Just like the Sani Abacha loot saga, cases of looting of our common treasury under the past regime, continues to surface every day. Most repulsing are cases where the officials convert monies meant for arms purchase to buy houses and exotic cars.

While everything humanly possible should done to recover the looted funds, Nigerians pray that similar acts of banditry is not going on under the table presently. The recent allegation by former President Olusegun Obasanjo that corruption is alive and thriving under the present government should not be dismissed with a wave of hand.

Apart from getting elected to fight insecurity, the other reason why President Buhari was elected is to fight corruption, and to a large extent there are evidences that past corruptions cases are being unearthed and prosecuted.
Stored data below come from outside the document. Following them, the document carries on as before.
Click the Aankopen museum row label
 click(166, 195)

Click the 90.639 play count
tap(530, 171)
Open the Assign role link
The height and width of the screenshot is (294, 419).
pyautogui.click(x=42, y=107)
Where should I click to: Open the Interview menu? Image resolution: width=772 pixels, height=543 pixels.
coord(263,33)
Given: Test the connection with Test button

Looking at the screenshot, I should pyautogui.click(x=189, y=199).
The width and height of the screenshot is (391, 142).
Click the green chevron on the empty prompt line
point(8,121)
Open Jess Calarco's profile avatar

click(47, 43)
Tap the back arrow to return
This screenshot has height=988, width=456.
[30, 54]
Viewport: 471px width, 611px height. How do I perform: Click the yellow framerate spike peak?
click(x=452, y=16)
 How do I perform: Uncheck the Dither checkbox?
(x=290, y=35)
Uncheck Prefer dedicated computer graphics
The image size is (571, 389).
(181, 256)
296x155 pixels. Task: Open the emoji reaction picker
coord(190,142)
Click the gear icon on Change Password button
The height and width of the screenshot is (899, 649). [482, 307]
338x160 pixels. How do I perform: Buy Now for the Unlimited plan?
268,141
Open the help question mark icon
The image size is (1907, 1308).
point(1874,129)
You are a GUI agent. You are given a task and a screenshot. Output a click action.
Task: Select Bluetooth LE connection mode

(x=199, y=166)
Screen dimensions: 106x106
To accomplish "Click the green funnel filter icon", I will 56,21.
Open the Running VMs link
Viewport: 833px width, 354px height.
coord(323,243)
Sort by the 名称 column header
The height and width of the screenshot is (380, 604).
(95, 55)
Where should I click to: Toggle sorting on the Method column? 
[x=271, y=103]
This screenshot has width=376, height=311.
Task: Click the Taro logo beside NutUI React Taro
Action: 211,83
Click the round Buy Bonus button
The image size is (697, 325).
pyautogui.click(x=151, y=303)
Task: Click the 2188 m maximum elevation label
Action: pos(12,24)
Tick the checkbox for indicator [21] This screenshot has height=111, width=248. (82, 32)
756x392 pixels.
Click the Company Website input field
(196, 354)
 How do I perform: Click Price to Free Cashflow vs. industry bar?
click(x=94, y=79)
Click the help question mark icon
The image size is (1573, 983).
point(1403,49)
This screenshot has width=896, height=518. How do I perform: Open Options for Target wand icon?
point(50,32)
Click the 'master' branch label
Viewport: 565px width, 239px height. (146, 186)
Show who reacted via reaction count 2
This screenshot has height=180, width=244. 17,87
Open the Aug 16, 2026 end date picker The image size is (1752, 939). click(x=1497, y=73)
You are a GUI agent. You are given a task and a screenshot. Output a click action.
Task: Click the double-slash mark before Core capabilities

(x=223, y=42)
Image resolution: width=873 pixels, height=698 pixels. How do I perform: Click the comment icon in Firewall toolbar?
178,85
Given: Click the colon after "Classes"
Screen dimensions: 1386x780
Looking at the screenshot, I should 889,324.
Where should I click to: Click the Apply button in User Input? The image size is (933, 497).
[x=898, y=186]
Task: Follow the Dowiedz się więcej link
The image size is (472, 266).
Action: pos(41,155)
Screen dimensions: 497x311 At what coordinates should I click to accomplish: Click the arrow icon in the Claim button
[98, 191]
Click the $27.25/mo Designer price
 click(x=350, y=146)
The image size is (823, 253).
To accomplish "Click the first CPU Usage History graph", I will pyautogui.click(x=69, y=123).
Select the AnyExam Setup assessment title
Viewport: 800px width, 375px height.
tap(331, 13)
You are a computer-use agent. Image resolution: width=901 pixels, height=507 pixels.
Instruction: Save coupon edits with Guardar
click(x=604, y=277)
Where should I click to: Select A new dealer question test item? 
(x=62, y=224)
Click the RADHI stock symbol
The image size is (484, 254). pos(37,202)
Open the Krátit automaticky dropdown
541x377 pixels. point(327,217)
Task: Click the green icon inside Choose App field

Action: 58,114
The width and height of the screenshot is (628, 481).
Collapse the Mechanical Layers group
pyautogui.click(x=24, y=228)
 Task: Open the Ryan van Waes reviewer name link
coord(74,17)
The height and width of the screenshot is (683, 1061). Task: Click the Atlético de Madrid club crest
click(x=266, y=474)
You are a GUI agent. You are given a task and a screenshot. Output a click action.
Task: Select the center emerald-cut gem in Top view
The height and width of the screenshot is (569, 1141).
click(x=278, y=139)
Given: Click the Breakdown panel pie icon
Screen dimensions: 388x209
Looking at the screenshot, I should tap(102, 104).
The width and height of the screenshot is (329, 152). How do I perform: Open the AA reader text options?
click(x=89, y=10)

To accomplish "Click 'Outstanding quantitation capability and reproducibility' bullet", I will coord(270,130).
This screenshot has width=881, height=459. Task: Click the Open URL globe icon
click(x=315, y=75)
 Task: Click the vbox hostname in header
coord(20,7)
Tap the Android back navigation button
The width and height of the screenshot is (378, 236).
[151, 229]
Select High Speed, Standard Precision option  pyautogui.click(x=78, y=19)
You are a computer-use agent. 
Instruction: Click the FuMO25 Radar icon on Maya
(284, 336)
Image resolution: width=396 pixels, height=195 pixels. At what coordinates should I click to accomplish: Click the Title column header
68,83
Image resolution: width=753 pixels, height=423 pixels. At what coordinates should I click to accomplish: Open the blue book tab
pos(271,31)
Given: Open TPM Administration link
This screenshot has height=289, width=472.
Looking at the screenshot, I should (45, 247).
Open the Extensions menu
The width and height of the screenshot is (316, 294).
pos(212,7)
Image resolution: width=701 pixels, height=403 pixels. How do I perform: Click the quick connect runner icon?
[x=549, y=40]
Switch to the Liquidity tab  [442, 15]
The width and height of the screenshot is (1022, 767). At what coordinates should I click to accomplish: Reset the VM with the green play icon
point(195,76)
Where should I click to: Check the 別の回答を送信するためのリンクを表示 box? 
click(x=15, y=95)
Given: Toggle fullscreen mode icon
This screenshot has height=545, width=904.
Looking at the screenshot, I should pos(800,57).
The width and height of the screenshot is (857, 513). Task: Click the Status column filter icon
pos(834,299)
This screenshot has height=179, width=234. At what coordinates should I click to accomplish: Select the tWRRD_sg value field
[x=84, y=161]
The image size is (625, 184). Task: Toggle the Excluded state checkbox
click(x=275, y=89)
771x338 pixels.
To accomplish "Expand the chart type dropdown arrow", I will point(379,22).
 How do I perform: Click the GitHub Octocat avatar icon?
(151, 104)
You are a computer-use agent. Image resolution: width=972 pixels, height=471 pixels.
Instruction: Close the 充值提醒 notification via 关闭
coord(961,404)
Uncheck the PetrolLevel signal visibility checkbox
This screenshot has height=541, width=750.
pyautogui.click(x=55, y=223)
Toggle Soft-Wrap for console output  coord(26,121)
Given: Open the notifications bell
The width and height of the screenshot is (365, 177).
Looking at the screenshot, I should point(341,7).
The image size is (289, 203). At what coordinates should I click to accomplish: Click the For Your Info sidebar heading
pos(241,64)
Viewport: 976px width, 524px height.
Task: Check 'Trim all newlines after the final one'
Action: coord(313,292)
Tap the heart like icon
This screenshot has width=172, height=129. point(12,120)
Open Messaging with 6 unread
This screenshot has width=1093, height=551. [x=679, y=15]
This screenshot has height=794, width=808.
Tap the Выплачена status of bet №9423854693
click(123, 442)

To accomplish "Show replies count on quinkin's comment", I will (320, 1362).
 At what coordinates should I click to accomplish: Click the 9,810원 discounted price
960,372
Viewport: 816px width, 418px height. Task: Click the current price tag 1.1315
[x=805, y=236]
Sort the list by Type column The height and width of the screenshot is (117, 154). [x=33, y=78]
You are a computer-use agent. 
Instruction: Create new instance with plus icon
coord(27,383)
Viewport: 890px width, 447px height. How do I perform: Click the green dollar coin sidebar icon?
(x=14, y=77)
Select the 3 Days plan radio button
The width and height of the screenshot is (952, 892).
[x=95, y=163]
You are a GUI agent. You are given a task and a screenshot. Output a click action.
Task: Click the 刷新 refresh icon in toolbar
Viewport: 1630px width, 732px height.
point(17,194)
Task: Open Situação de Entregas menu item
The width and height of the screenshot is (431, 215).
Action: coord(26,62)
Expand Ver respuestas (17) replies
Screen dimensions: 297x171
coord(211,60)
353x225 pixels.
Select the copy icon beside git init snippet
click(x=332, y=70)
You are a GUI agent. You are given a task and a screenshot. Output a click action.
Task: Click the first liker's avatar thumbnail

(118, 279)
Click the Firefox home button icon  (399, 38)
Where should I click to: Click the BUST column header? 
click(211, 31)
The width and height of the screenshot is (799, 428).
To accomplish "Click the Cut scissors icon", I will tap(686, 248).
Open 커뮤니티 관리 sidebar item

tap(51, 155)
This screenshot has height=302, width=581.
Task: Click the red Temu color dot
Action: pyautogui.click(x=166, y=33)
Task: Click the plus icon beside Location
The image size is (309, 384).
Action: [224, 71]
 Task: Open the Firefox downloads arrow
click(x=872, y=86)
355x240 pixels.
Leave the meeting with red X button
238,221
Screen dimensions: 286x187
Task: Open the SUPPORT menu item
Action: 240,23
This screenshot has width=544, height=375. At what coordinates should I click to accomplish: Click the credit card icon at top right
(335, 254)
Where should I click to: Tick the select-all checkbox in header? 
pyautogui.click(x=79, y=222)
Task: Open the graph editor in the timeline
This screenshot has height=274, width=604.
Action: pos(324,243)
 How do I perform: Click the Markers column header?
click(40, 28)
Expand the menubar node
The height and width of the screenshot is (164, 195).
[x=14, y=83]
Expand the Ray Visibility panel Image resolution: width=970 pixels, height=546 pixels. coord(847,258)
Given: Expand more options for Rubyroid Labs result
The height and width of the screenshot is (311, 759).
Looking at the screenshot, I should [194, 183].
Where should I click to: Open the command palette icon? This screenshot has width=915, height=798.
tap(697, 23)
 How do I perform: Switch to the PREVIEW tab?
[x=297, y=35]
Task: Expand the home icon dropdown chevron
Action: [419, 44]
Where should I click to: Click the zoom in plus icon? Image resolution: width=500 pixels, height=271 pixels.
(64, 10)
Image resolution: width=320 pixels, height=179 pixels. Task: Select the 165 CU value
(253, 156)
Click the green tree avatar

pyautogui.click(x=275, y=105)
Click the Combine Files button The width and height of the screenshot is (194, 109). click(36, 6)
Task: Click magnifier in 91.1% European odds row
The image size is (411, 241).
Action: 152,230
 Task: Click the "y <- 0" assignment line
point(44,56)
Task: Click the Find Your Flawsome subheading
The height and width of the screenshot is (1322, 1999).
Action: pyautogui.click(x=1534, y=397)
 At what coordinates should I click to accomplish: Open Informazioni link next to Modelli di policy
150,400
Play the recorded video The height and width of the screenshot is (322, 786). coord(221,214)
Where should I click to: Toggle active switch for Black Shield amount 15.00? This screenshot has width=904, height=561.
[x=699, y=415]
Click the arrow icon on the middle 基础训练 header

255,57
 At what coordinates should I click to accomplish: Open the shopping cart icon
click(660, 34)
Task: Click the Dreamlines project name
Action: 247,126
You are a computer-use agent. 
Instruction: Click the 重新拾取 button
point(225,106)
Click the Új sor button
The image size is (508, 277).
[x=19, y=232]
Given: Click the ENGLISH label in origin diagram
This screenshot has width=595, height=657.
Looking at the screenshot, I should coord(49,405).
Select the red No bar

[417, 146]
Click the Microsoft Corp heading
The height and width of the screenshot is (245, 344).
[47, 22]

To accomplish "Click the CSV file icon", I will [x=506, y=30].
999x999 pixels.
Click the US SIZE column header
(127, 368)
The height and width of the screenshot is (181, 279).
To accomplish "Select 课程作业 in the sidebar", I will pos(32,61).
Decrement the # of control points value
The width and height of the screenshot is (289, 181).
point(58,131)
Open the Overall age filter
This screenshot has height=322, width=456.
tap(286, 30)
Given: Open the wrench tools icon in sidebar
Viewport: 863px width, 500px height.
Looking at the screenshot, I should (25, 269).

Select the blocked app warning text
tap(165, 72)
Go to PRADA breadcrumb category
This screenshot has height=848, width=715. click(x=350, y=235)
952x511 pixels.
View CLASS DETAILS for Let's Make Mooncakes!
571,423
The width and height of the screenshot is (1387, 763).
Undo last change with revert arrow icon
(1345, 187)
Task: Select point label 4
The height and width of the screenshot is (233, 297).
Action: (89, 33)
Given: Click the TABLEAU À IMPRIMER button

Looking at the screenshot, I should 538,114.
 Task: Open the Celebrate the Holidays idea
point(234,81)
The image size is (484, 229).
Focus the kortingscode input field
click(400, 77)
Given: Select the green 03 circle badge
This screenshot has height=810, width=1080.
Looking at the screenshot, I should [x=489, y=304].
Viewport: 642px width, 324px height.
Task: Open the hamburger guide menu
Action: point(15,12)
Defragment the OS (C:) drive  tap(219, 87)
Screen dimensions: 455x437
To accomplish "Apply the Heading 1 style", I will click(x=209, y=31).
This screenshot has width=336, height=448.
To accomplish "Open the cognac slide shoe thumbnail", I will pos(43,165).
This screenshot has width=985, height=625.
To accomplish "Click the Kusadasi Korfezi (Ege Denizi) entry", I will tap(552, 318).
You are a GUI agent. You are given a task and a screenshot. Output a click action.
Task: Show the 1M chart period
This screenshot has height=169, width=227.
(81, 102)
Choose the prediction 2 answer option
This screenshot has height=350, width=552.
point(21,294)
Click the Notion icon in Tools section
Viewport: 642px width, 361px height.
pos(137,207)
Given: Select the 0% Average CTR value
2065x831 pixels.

Even Buhari’s fiercest critics would agree that reasonable successes have been achieved in the fight against corruption. But, the president should also worry, whether similar acts of corrupt practices as happened in the past are being replicated by those serving in the present government.

If it is happening then the war against insecurity in the land will not make progress, after all, a prolonged war can become veritable avenue for corrupt enrichment; just like in the past. So, this column hopes that on the two fronts, the president will meet the minimum expectation.

On their part, the new minimum wage is the minimum expectation from the state governors. According to media reports, some states, including the centre of excellence, Lagos, have started paying the minimum wage from last month.

The states which are yet to agree on the modalities for payment with the labour unions are being threatened with strike by the workforce. They should not wait for workers to down tools, before they do what the law provides. More importantly, the minimum wage is truly minimum.

For this column, there is no excuse to delay the payment of the new minimum wage, considering the cost of living in the country. The excuse by some states that they cannot pay is not tenable, because it doesn’t reflect in the lifestyle of those in the corridors of power.

They all live well, while the workers, especially those at the low-level cadres are living in penury. So, if truly any of the states can’t pay, it should reflect in the lifestyle of those in charge.

One minimum expectation President Buhari has failed to deliver, is the rescue of Leah Sharibu, the lone Dapchi girls left behind, after others were released by the Boko Haram.

Our great expectation that President Buhari would secure her freedom has further been dampened by the searing news that she has been raped and made a mother by the leader of the sect.

Perhaps, her ordeal will remain one of the greatest tragedies of modern Nigeria. With the government failing Leah, I pray for the mercy of God on her.